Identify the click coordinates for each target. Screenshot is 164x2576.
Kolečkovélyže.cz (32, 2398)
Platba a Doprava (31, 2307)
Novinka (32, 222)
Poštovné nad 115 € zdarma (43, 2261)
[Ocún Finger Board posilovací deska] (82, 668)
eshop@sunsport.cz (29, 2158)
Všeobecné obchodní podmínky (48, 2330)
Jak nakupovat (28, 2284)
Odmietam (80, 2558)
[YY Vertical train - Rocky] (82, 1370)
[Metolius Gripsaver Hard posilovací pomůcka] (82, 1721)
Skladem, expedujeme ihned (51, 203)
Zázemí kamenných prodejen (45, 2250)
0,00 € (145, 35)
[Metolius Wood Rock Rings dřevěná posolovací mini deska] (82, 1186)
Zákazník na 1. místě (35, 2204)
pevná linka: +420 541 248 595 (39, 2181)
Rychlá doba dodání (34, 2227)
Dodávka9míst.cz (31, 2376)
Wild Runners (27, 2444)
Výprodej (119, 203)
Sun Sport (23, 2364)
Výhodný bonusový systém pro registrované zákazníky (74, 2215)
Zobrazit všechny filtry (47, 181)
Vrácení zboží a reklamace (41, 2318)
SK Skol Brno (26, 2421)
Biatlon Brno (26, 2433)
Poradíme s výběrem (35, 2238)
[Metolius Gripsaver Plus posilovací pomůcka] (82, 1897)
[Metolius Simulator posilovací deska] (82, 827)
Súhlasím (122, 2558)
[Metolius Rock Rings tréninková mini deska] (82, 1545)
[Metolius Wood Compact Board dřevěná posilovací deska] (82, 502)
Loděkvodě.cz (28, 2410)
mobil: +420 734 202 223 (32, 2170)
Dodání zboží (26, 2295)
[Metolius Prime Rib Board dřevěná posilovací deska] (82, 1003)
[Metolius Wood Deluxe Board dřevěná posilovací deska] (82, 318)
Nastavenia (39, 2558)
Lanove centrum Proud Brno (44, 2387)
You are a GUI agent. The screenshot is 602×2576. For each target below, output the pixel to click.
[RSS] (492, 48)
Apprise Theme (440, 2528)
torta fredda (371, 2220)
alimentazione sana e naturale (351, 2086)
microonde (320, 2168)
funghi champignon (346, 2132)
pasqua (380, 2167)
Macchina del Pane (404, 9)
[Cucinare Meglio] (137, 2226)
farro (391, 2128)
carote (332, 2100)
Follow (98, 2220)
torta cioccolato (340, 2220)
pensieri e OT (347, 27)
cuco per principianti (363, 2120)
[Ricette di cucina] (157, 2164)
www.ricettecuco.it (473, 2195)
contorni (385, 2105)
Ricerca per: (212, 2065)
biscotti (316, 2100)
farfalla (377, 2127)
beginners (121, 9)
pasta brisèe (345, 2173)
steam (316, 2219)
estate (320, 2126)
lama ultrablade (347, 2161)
——
**WHAT NEEDS TO BE DONE**.
Give back the records above exactly, limited to the lines between the one holding "Loděkvodě.cz (28, 2410)" and the one holding "estate (320, 2126)", inclusive.

**WRITTEN SOLUTION**.
Loděkvodě.cz (28, 2410)
mobil: +420 734 202 223 (32, 2170)
Dodání zboží (26, 2295)
[Metolius Prime Rib Board dřevěná posilovací deska] (82, 1003)
[Metolius Wood Deluxe Board dřevěná posilovací deska] (82, 318)
Nastavenia (39, 2558)
Lanove centrum Proud Brno (44, 2387)
You are a GUI agent. The screenshot is 602×2576. For each target below, output the pixel to click.
[RSS] (492, 48)
Apprise Theme (440, 2528)
torta fredda (371, 2220)
alimentazione sana e naturale (351, 2086)
microonde (320, 2168)
funghi champignon (346, 2132)
pasqua (380, 2167)
Macchina del Pane (404, 9)
[Cucinare Meglio] (137, 2226)
farro (391, 2128)
carote (332, 2100)
Follow (98, 2220)
torta cioccolato (340, 2220)
pensieri e OT (347, 27)
cuco per principianti (363, 2120)
[Ricette di cucina] (157, 2164)
www.ricettecuco.it (473, 2195)
contorni (385, 2105)
Ricerca per: (212, 2065)
biscotti (316, 2100)
farfalla (377, 2127)
beginners (121, 9)
pasta brisèe (345, 2173)
steam (316, 2219)
estate (320, 2126)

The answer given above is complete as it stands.